_SELECTED PASSAGE:_
----------

Scott said it’s comforting to see public figures grapple with a personal journey.
“The denial, the anger, the trying to reconcile it,” he said. “I don’t know how [Sheen] has proceeded, but I imagine it’s in the way we all have: talking to people you trust the most, then finding your way out.”
Scott has been running addiction and HIV treatment programs since 1975. Now, the 58-year-old notices that younger people with HIV don’t think about the disease in the same way because they’ve never seen it run rampant.
“They didn’t live for 20 years watching everybody die of these disfiguring deaths,” he said. “They’re living in a time of much greater longevity and stability for people living with HIV/AIDS.”
Though drug regimens are easier to manage and more readily available, they can come with their own dangers. While trying out different drugs—Scott only began a regimen 13 years ago—he experienced constant nausea, psychosis, loss of sleep, and fevers up to 103 degrees. Now that Scott has found a regimen that works, he lives a completely normal life—he’s married with a 12-year-old adopted child. He goes to the gym for an hour every day.
“I hope this opens up the dialogue that we still need all of the prevention messages we had 25 years ago. It’s still really, really important,” Scott said. “Breaking down the stigma, I think, and the shame, the quicker we can get people into treatment and the quicker we can get people involved in communities of support, both for mental and physical health.”
“We’re not going anywhere. We’re living longer.”
Victory Programs, where Scott has been working since 1976 when he started as a volunteer, is a service agency that aids men and women who have been living with HIV and addiction, experience homelessness, or have a mental health diagnosis—and in some cases, for people with all three.
JoAnn Coull, 56, has struggled with both an HIV-positive diagnosis and drug addiction—though she’s now been sober for more than six years. She’s a client at the Boston Living Center, a subsect of Victory Programs and a resource for HIV positive people, and was diagnosed in 1987 while she was an inmate at MCI Framingham. The diagnosis was so stigmatized then, she said, that she would not release the information to any authorities at the correctional facility.
Coull would never wish the disease on anyone, but she says there’s nowhere better than Boston to help cope and manage HIV because of the resources and support centers available here. That doesn’t mean stigma, and the unique form of depression that can take hold upon learning your HIV status, aren’t still issues.

----------

_WHAT IS EXPECTED:_
Could you resume the article on living with HIV in Boston, picking up right after its final sentence?

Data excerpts
----------

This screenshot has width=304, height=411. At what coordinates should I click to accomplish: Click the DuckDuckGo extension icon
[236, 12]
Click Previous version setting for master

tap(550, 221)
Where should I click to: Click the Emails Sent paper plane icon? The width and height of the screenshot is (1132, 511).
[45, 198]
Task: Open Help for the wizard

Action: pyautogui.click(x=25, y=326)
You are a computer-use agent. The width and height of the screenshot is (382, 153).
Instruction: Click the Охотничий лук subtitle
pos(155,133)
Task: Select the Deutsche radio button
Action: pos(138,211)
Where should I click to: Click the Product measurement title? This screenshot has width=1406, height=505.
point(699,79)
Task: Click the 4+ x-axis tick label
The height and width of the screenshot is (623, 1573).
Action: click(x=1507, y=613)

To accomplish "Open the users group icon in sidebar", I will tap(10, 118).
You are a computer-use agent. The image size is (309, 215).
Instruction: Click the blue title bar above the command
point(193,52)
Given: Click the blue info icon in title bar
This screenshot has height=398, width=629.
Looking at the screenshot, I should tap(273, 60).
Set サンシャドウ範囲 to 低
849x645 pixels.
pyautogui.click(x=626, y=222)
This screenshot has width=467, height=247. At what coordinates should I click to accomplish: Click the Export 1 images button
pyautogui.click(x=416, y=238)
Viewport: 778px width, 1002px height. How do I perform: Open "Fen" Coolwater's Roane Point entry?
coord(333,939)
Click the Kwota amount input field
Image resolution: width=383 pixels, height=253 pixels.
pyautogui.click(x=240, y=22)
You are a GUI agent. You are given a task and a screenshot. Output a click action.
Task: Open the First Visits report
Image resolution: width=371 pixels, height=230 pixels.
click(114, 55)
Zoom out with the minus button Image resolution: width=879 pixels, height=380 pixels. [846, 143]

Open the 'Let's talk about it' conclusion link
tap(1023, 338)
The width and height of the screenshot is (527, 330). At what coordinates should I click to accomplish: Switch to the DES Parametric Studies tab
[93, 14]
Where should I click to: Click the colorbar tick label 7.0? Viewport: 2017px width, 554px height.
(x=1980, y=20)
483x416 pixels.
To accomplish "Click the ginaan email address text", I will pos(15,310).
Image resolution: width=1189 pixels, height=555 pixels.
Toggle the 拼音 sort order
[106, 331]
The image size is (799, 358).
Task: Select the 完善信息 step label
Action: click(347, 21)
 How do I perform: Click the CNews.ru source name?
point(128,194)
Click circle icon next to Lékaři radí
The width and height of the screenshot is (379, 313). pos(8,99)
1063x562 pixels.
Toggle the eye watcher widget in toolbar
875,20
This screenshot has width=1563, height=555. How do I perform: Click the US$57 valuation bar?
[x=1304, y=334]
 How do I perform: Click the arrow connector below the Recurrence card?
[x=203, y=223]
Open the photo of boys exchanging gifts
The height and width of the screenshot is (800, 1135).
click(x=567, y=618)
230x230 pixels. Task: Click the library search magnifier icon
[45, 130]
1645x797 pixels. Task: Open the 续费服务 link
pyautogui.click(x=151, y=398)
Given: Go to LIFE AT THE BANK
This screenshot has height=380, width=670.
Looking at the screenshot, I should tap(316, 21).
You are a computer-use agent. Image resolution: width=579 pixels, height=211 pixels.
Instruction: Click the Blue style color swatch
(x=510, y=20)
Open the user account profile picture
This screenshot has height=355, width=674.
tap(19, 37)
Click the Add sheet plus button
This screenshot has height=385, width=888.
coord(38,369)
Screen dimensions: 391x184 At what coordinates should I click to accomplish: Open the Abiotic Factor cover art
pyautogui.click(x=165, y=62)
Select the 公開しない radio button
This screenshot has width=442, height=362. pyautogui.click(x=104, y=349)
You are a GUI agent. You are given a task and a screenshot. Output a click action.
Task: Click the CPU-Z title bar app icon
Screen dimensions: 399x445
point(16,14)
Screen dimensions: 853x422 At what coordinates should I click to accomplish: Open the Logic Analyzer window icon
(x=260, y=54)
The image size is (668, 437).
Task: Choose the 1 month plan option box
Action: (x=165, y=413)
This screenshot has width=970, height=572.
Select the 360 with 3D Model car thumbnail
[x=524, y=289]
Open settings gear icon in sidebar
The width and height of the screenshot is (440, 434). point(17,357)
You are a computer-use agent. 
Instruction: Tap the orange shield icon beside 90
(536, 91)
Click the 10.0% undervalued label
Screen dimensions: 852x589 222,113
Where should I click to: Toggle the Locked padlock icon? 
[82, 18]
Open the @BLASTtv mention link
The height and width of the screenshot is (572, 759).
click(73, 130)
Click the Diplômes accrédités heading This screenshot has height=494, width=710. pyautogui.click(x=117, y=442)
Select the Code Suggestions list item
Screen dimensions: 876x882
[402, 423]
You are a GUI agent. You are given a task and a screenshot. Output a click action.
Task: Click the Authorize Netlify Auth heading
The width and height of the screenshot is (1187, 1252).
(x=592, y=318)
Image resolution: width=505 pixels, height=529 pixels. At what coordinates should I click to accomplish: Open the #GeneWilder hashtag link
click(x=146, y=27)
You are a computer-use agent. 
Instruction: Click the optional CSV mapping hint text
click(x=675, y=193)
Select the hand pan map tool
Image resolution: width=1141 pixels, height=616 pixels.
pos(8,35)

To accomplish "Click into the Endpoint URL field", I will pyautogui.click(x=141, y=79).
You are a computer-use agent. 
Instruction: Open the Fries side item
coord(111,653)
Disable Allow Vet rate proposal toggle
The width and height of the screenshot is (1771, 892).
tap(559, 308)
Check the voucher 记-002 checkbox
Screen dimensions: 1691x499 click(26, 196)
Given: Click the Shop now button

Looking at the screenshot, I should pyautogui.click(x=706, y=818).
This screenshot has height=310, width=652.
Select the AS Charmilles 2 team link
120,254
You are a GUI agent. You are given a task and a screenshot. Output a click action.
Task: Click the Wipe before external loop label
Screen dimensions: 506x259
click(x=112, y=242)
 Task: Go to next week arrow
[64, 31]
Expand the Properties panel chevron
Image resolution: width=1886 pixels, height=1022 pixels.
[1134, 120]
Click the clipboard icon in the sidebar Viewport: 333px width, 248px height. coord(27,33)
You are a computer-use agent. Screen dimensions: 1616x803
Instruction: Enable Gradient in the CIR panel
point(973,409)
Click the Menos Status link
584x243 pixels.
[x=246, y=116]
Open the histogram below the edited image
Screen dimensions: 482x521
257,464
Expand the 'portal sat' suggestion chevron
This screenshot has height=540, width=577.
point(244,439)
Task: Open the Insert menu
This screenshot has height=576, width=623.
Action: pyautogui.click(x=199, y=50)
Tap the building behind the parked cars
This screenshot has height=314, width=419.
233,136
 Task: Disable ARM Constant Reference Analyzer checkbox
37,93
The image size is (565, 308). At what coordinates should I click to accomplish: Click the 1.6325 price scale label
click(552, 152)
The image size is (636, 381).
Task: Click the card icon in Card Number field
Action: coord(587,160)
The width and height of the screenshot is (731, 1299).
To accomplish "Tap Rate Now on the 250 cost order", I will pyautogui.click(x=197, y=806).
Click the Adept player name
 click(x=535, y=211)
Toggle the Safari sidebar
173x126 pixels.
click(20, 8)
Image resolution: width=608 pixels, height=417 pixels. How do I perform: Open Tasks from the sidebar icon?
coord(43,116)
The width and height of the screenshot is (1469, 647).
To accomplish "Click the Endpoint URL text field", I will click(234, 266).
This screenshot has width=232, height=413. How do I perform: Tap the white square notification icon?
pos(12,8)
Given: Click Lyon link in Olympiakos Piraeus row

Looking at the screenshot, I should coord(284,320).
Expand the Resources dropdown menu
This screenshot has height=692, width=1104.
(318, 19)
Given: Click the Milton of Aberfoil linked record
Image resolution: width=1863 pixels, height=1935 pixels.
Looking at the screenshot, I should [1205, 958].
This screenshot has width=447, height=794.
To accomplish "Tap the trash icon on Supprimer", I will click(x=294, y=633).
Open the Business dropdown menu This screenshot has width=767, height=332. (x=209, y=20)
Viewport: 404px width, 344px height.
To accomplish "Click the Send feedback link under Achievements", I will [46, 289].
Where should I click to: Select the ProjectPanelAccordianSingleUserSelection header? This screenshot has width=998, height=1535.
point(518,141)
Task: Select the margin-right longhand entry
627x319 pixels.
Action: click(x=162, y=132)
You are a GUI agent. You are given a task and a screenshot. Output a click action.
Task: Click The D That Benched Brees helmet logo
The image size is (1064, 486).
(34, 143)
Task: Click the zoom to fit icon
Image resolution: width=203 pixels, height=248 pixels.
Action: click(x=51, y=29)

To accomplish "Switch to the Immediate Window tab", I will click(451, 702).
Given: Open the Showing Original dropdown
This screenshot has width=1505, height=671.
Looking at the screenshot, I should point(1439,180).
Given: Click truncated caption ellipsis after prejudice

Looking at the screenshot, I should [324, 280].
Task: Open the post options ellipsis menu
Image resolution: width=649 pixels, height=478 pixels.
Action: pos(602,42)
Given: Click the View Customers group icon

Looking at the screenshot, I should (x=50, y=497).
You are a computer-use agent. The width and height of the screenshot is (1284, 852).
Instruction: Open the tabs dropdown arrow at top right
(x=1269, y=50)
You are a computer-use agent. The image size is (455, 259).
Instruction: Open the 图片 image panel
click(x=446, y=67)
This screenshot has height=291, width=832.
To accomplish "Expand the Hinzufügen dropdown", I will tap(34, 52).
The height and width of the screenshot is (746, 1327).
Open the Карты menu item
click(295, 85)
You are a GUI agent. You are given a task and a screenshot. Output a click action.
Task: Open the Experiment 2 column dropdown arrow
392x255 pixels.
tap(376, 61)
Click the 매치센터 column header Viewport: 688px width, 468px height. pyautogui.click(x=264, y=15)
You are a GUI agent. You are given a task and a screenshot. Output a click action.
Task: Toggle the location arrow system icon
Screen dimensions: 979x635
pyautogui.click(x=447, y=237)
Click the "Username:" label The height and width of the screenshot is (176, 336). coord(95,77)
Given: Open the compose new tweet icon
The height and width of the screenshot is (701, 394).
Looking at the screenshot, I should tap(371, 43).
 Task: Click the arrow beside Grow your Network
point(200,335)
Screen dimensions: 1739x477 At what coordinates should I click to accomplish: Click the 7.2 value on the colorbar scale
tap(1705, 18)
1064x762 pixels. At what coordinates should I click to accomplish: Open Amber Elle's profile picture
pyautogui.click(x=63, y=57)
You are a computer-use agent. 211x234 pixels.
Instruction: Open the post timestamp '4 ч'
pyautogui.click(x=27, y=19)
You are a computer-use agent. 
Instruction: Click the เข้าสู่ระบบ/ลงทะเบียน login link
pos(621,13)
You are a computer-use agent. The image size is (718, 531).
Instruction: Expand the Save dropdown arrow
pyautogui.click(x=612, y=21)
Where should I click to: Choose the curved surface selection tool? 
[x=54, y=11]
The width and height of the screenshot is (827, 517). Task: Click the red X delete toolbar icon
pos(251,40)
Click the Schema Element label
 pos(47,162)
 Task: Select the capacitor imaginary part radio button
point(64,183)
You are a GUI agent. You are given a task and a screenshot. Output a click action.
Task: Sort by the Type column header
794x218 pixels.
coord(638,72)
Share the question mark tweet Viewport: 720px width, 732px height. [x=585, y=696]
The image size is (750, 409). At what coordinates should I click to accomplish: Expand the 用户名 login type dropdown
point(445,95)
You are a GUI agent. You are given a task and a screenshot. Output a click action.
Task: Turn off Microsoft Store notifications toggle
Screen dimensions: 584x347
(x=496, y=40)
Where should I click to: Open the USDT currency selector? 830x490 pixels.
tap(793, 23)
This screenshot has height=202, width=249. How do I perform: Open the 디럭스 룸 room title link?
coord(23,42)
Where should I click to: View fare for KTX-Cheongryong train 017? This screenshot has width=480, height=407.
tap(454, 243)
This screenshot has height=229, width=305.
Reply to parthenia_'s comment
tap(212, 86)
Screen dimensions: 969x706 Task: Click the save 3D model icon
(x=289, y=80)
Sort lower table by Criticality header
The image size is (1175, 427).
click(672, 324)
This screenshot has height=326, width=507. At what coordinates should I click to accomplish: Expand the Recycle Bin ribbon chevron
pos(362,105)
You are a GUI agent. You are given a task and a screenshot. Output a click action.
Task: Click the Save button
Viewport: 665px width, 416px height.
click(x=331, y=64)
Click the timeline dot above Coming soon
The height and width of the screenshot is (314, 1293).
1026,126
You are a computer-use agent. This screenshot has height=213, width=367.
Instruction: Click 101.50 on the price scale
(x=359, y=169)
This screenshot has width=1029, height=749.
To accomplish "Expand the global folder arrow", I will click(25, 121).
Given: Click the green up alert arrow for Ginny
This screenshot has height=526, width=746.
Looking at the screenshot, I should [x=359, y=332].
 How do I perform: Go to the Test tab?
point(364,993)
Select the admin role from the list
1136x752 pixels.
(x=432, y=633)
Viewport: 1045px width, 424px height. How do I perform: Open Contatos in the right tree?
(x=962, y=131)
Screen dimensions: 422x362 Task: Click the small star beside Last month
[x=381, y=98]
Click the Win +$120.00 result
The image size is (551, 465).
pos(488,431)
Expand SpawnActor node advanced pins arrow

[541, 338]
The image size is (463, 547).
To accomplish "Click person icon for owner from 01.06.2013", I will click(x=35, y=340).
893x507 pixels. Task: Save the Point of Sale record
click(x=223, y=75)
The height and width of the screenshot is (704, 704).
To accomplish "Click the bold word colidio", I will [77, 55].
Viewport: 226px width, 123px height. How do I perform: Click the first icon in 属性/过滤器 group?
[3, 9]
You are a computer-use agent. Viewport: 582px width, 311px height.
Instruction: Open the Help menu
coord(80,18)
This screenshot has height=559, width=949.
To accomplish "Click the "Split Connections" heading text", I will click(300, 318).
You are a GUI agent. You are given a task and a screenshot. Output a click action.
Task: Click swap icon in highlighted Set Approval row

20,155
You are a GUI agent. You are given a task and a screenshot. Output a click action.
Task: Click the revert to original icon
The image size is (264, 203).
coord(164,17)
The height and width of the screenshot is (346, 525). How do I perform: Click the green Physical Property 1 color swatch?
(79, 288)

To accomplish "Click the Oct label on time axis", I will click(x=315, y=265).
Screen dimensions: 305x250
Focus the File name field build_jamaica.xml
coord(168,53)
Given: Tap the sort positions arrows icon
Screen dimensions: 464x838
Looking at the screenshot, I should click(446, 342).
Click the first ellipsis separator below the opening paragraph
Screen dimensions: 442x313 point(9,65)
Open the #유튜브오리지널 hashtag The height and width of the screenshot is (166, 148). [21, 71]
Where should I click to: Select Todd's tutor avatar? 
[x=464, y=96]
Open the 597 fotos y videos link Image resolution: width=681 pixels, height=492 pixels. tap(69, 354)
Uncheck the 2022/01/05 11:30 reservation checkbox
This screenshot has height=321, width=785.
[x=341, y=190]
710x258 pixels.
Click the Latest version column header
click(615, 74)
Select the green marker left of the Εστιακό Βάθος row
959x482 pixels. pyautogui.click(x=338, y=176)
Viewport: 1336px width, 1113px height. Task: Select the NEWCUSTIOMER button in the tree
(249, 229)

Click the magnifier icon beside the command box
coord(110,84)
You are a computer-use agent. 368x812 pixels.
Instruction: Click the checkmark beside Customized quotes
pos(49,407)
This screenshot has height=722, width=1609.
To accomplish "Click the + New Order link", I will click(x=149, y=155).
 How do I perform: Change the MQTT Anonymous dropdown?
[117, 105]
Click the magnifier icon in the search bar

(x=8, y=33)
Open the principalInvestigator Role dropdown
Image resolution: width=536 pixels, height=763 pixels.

----------

_RESULT OF THE TASK:_
“As crazy as it sounds, in this day and age in Boston, with all the resources available, it’s still difficult for women [with HIV],” Coull said. “What I had to do was just embrace the knowledge of having it; embrace it, accept it, learn from it, and move forward. This is just a little piece of who I am today.”
For Coull, the empowerment comes from being able to control your own story. Coull said that whenever she faces someone who reacts to her negatively, she knows that they’re just uneducated about HIV in general. The interaction can become a teaching opportunity.
“You never think that it could happen to you. [People] just don’t even think to get tested,” Coull said. “Know your status, and just try to be a little bit more open and understanding, because we’re not going anywhere. We’re living longer.”
Johnny, who chose not to give his last name, agreed that the stigma comes from “ignorant people.” He was also diagnosed while in prison, as was his brother, who died from the disease years ago. Currently, Johnny’s drug regimen has gone down from about 15 pills a day to one, and he said his viral load is undetectable.
When Johnny first found out he was HIV positive in 1996, he tried to take his own life. At 46 years old and after living with the disease for over 20 years, he said he’s glad he didn’t. His friends and family all know his status, and he likes to take the opportunity to speak out about it.
“[People] don’t understand,” Johnny said, “but this disease catches anybody.”